Est-ce que le système de justice est réellement juste dans tous les sens de ce terme ? Cette question a dominé le Festival d’Avignon, ayant une présence marquée dans les œuvres de Tiago Rodrigues, Hécube, pas Hécube, et Baptiste Amann, Lieux communs. Pour Lorraine de Sagazan, la réalisatrice, cette question est l’essence de Léviathan, sa dernière production qui a enchanté l’audience lors de sa première le 15 juillet.
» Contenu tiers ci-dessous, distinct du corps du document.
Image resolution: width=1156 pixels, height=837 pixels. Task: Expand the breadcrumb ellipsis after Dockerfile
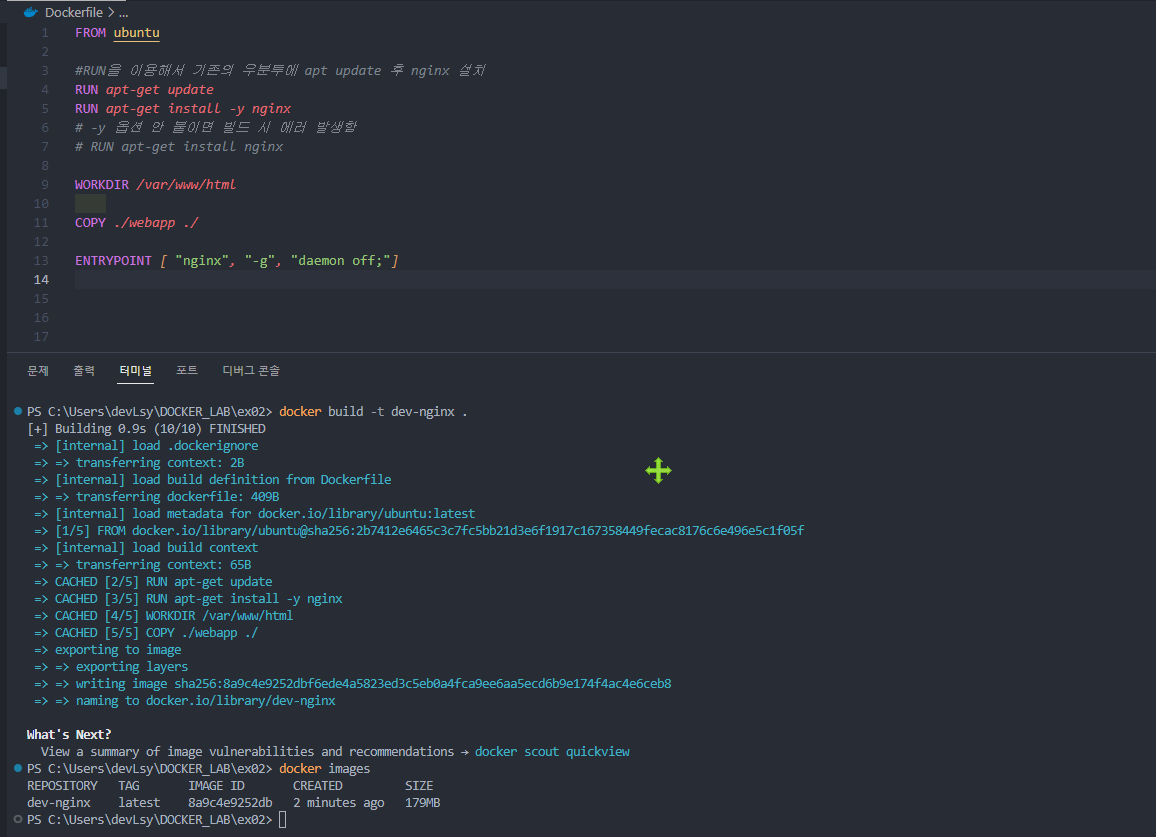125,12
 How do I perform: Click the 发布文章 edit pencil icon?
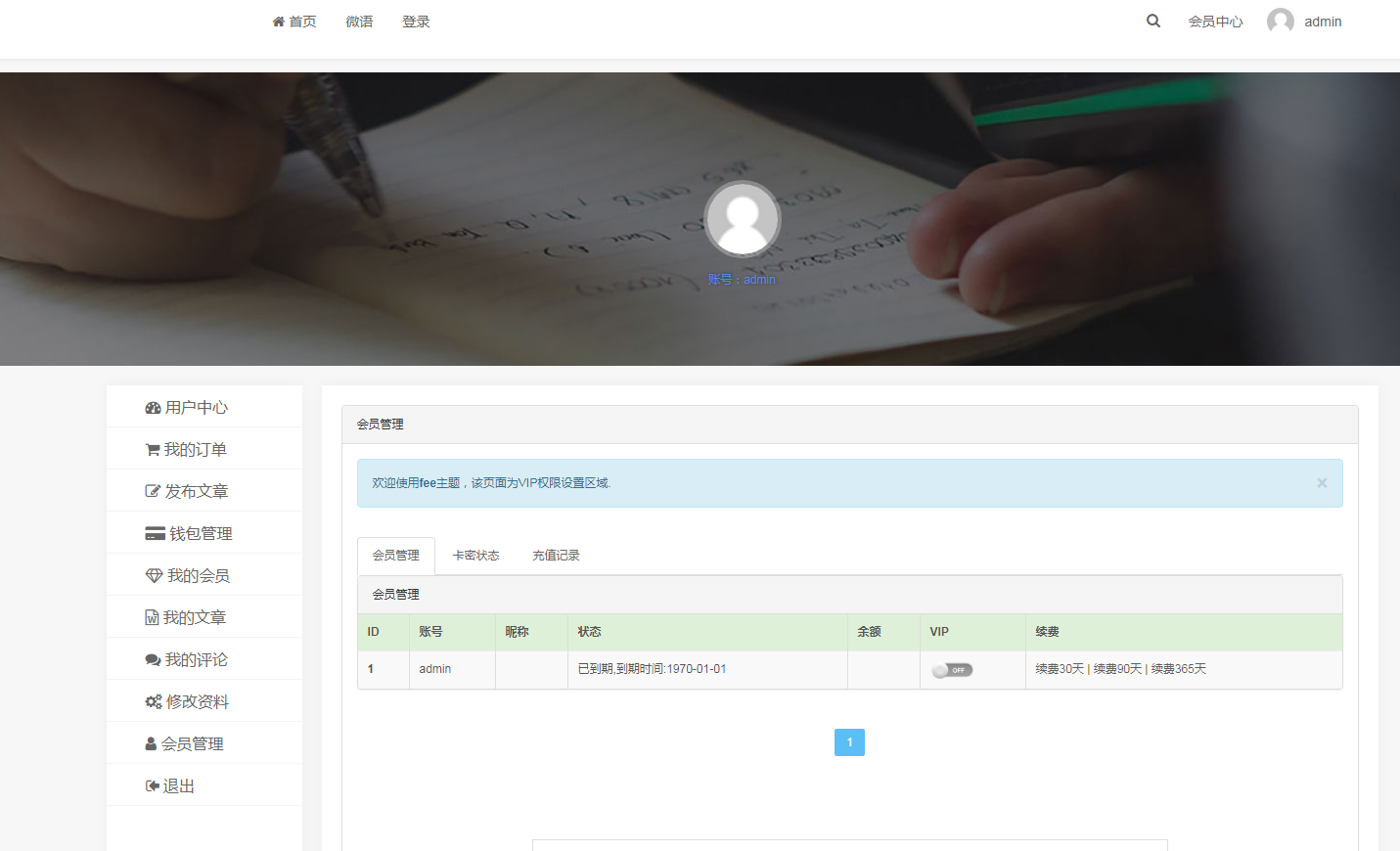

L’interaction entre le théâtre et le système de justice est ancienne, ayant ses racines dans l’antique tragédie grecque, où l’idée d’un jugement collectif est apparue pour la première fois pour remplacer la vengeance individuelle et mettre fin à la violence infinie. Mais que se passe-t-il lorsque cette justice commence à inciter à la violence ?
C’est le motif poursuivi par Lorraine de Sagazan. Elle et son collaborateur à l’écriture, Guillaume Poix, ont assisté à plusieurs reprises aux audiences de comparution immédiate de la 23e chambre du tribunal de Paris pour mieux comprendre le système. La comparution immédiate est une procédure simplifiée et rapide qui ne dure pas plus de trente minutes ; pour beaucoup de juges, cela s’apparente à un « abattage ». « De plus en plus utilisée, elle favorise l’emprisonnement, car 70% des peines décidées sont des peines de prison », observe Lorraine de Sagazan, même si les délits sont généralement mineurs. Cela soulève des questions sur l’absurdité du système.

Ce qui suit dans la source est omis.